Count the lines in the records below that contain the string "resolution", where case counts, and reply with only the number.

> [ROWS]
══════
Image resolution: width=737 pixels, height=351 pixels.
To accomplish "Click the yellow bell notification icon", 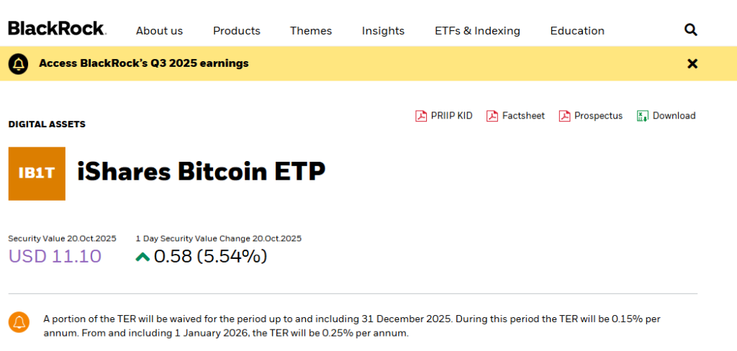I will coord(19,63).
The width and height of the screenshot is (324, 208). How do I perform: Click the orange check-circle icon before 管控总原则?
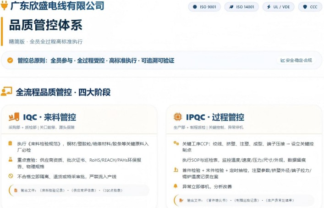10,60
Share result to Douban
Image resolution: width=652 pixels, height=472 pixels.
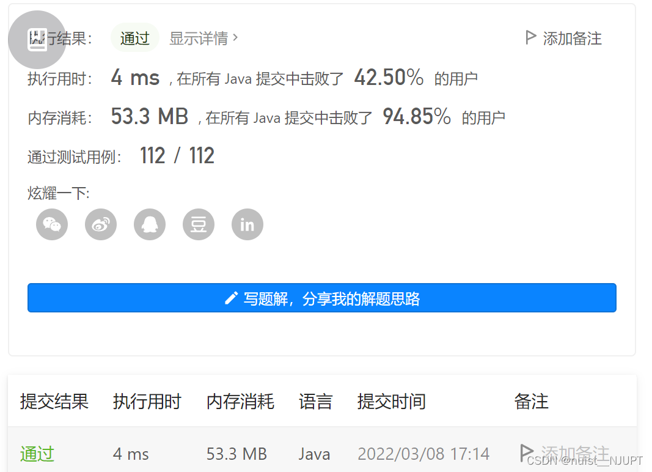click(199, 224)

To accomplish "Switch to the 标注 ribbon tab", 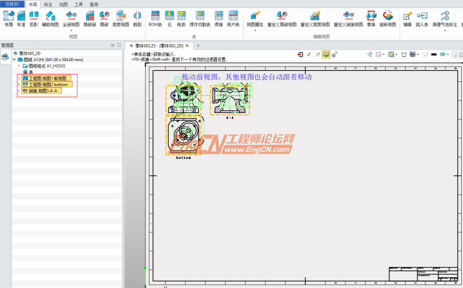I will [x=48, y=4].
══════
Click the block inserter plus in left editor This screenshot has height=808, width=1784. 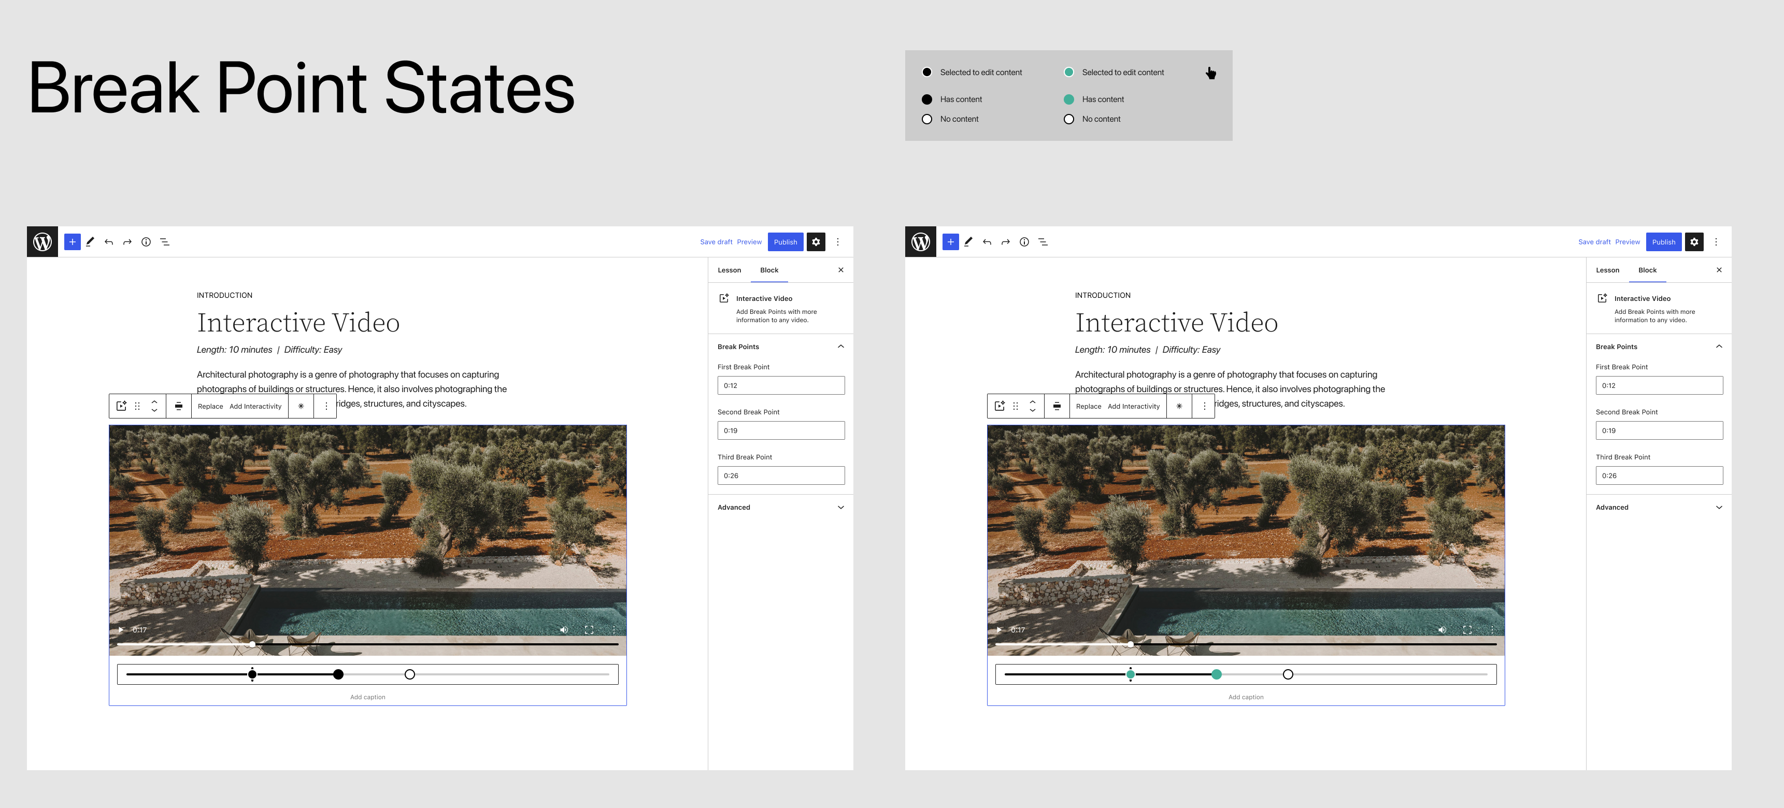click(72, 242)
══════
> [ANSWER TO THIS PROBLEM] 2